Tuvo que arrastrarme al interior del salón de Ciencias sociales, porque no dejaba de seguir con la mirada la silueta de Melody que se perdía junto con Kathya rumbo a los vestidores, tenían Deportes.

–A veces me llenas de vergüenza, haces que me sienta orgulloso de ti y luego me avergüenzas, amigo. Ahora comprendo a mi padre.

Como todas las parejas jóvenes e inexpertas pasamos casi todo el tiempo juntos, pegados el uno al otro, y no comprendía porque a Lyssander y a Kathya aquello parecía asquearles, cuando desde antes de ser novios hacíamos lo mismo; iba por Melody a la escuela, dábamos una vuelta por ahí y la dejaba en su casa por las tardes, ahora la rutina era más o menos la misma, salvo que las actividades que hacíamos provenían de una lista que Melody había hecho desde hacia tiempo.

–¿Qué es eso? –le pregunté un día mientras caminábamos por parque.

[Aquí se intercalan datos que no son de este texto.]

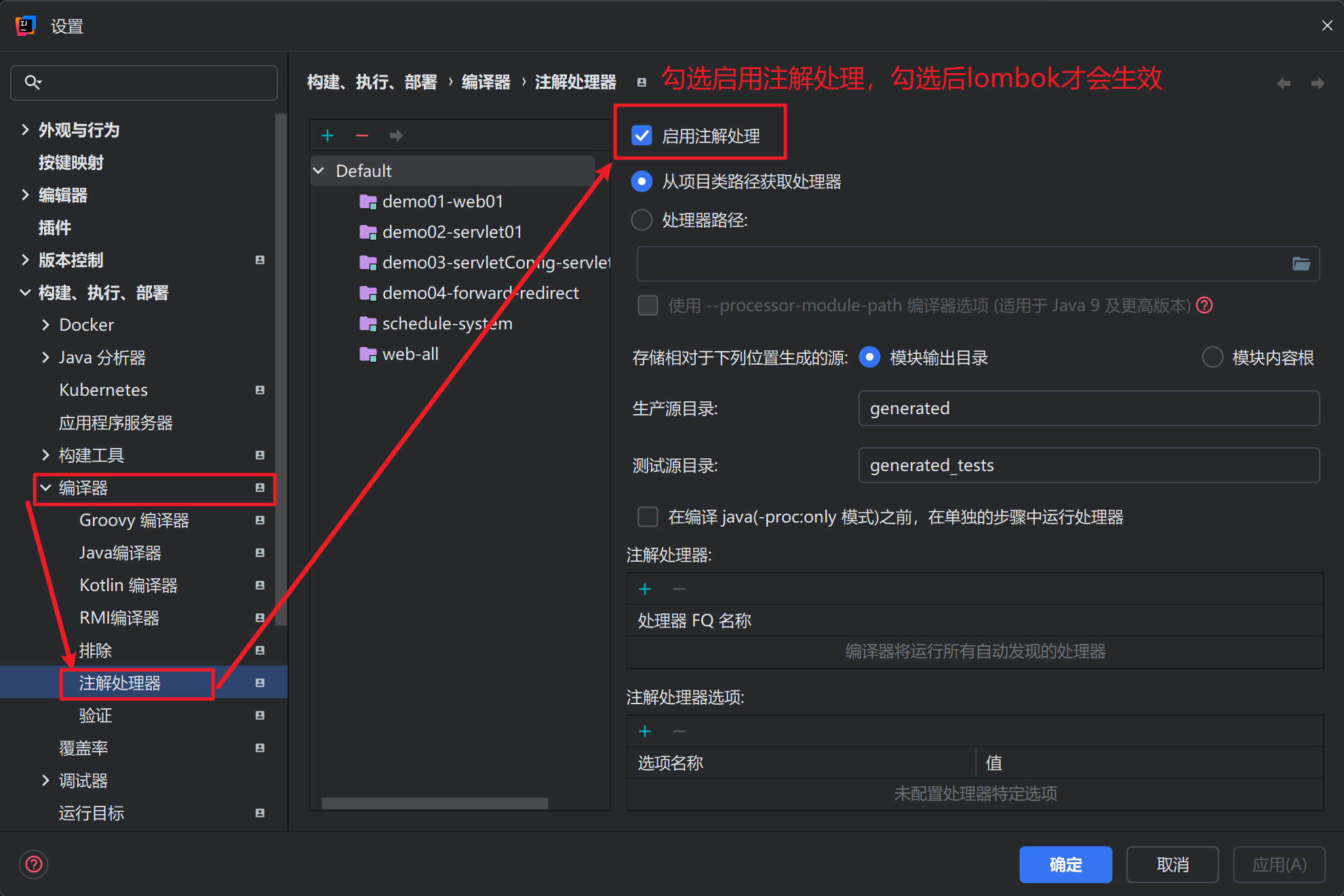Enable the --processor-module-path compiler option
The image size is (1344, 896).
point(648,305)
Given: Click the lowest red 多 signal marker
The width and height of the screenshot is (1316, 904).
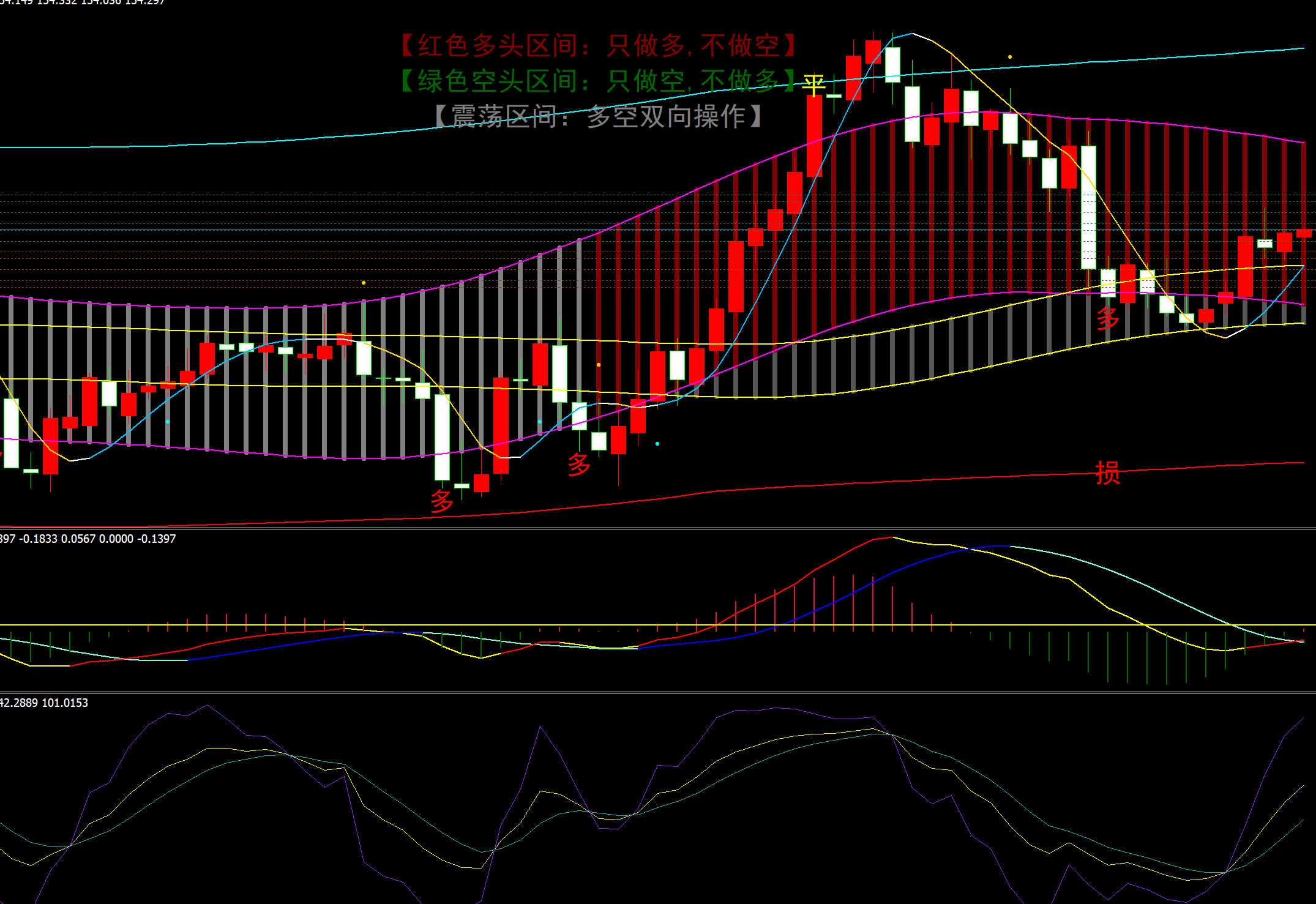Looking at the screenshot, I should point(442,501).
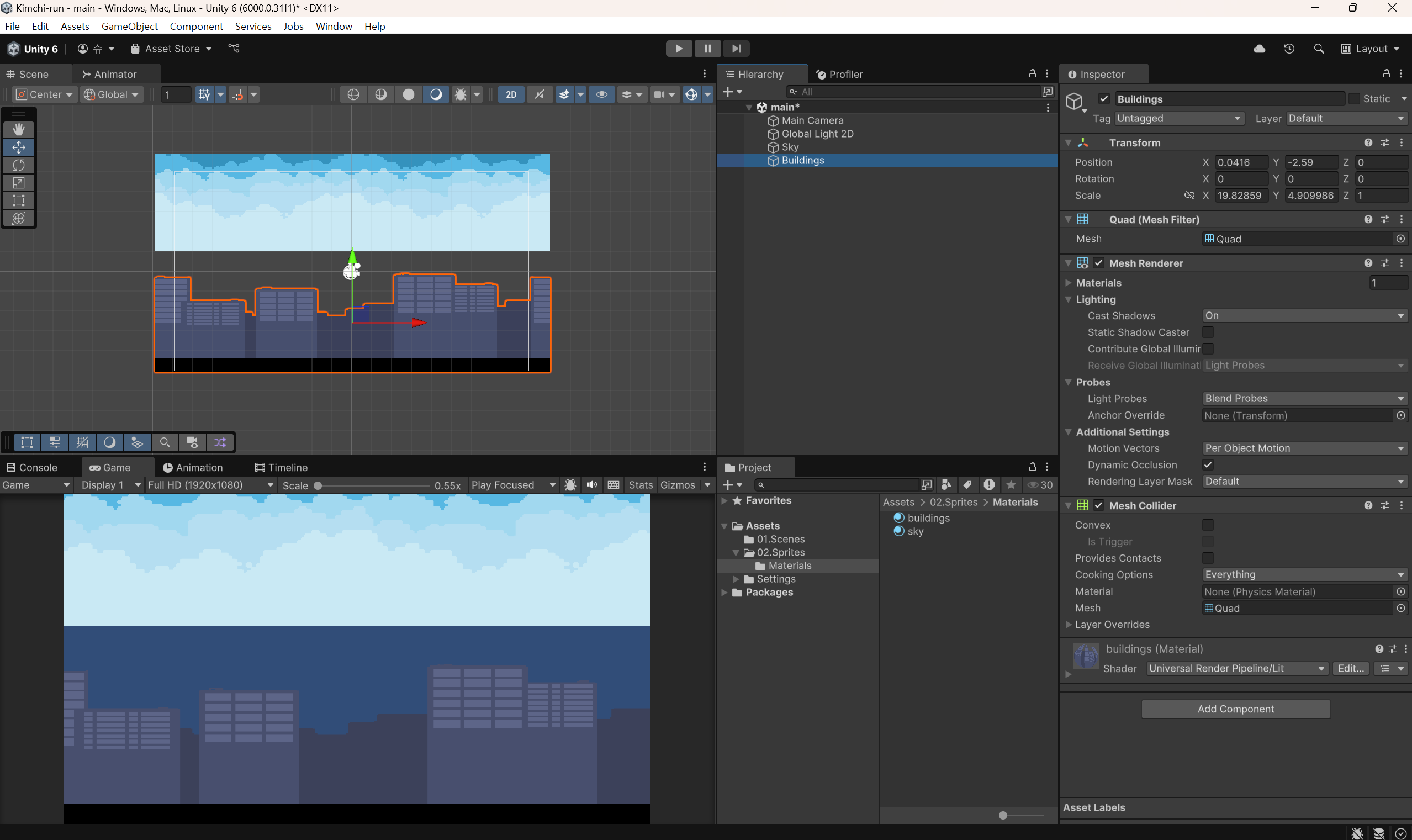Toggle the Convex checkbox in Mesh Collider
Image resolution: width=1412 pixels, height=840 pixels.
[x=1208, y=525]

–¿Qué? –preguntó mientras guardaba el pedazo de papel doblado en su bolsa.

–Lo que has guardado.

–Ah, eso–sus mejillas se sonrojaron levemente, esquivo la mirada y la centró en unos niños que se encontraban jugando en el arenero–. Nada, sólo un pedazo de papel arrugado–hizo un movimiento con su mano y le resto importancia–. ¡Ah, mira! –con su dedo señaló un pequeño puesto–, quiero un helado, vamos–tomó mi mano y me jaló.

Me costó un par de salidas que la chica confesara, algo avergonzada, que hacía tiempo que había hecho aquella lista, después de haberse visto media docena de comedias románticas, sacó ideas de cada película, libro, serie, o cualquier otra fuente que alimentara su deseo romántico.

–Es muy tonto, lo sé–confesó después de volver a guardad el papelito.

–No, no lo es. Oye–tomé su mano, la cual golpeaba inquieta sobre la mesa–, nada de lo que haces es soso o infantil, como dicen tus hermanos. Lo de aquella lista–la señalé, una esquina del papel del cuaderno sobre salía de su bolso–, quiero hacerlo todo, ¿por qué no? –sonreí.

Sus ojos se abrieron en señal de sorpresa y entusiasmo.

–¿Todo? –preguntó–, ¡son más de cien cosas! –musitó en voz baja.

–No me importa eso–le reste importancia–. Soy tu novio, cumplo con el requisito, y quiero hacer las trescientas cosas que hay ahí contigo.

–No son tantas, tampoco exageres–se rio un poco y después me dio un corto beso–. Ya llevamos cuatro–sonrió–. Esta es la quinta.

Ese día habíamos ido a cenar al restaurante italiano que se encontraba en la entrada del pueblo, y al principio creí que nos encontraríamos con muchos viajeros de paso, ancianos y parejas adultas, pero literalmente la única pareja mayor eran los dueños, los Spoto, quienes, junto con otro grupo de meseros, ayudaban a tomar las órdenes. Al final del día el Mangiamo era el punto clave para citas románticas de parejas no mayores de cuarenta años.